Le territoire de Chartreuse est, pour l’instant, un territoire fortement consommateur et faiblement producteur d’énergie. En 2015, la consommation énergétique du territoire s’élève à environ 1000 GWh, pour une production renouvelable de 130 GWh.

La consommation est majoritairement issue du bâti (résidentiel et tertiaire) et des transports routiers. Quasiment 2/3 de cette consommation provient d’énergies carbonées, c’est-à-dire de produits pétroliers ou d’électricité non renouvelables.

 

Bois énergie

La production d’énergie renouvelable est aujourd’hui essentiellement portée par le bois énergie. C’est la première source d’énergie renouvelable en Chartreuse, avec un usage collectif, via des chaufferies bois, et avec un usage individuel très marqué.

Le territoire est essentiellement rural, avec plus de 80% de maisons individuelles sur le parc de logement total. Ces maisons individuelles sont équipées environ pour moitié d’un système de chauffage au bois. Le matériel utilisé est plus ou moins performant. Le bois énergie est également utilisé via des chaufferies collectives. Ces chaufferies collectives représentent, sur le périmètre Parc, une cinquantaine d’installations, pour une production annuelle de 15 GWh. L’usage individuel reste cependant majoritaire, avec un rendement moyen et donc une grosse marge de manœuvre concernant la réduction des consommations.

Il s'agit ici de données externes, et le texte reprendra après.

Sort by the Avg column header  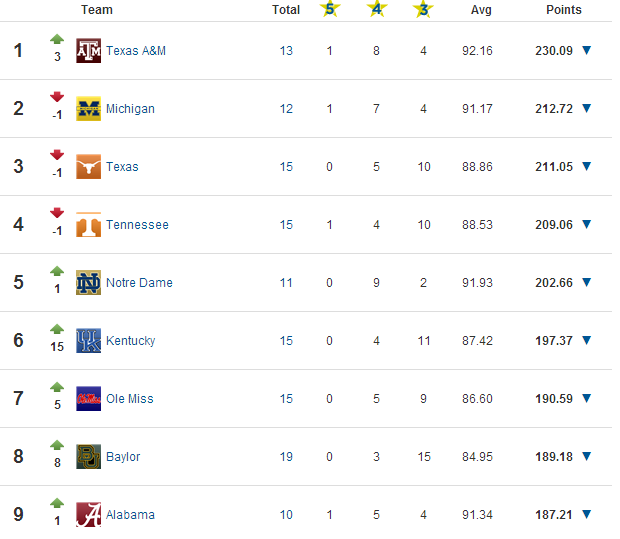point(481,10)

La production hydraulique est la deuxième source de production renouvelable : 12 minicentrales sont actuellement installées sur le territoire du Parc de Chartreuse, produisant un total de 20 GWh par an.

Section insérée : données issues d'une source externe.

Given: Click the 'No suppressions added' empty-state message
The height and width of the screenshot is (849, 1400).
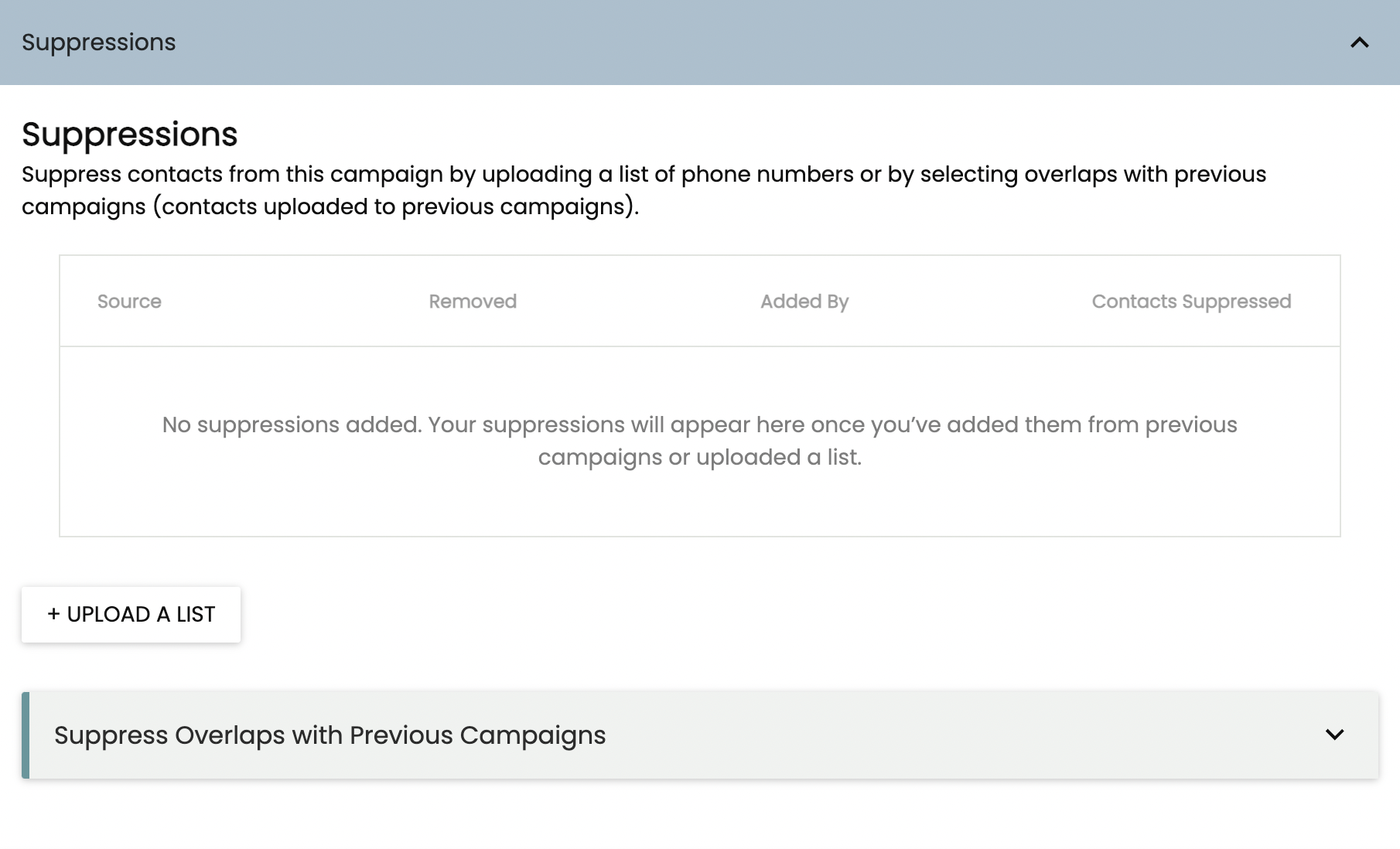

Le développement photovoltaïque

Le développement photovoltaïque est encore marginal, mais en progression significative, avec notamment de nombreuse initiatives citoyennes. En 2015, la production photovoltaïque représente à peine 1% de la production renouvelable totale. Elle est majoritairement issue d’installations de petite taille, sur des maisons individuelles en majorité. Certaines communes possèdent des installations de plus grande puissance, comme Saint Pierre d’Entremont dont le toit de l’école est équipé de panneaux solaires.

 

Le territoire assiste au développement de sociétés citoyennes de production d’énergie renouvelables, pour l’instant spécialisées sur le photovoltaïque, mais ouvertes à d’autres formes d’énergie dans la durée. Certaines sociétés citoyennes ont le label « Centrales villageoises », mis en place par Auvergne Rhône Alpes Energie Environnement (mettre lien), d’autres n’ont pas le label, mais répondent à des critères similaires, à savoir une gouvernance coopérative dans le but de développer les énergies renouvelables sur un territoire en associant citoyens, collectivités et entreprises locales.

Ainsi, le mix renouvelable du territoire est encore assez restreint : pas d’éolien, peu de méthanisation, de géothermie et de solaire thermique. Le taux de couverture (qui correspond à la quantité d’énergie renouvelable produite sur la consommation totale) est donc encore assez faible (12% en 2015).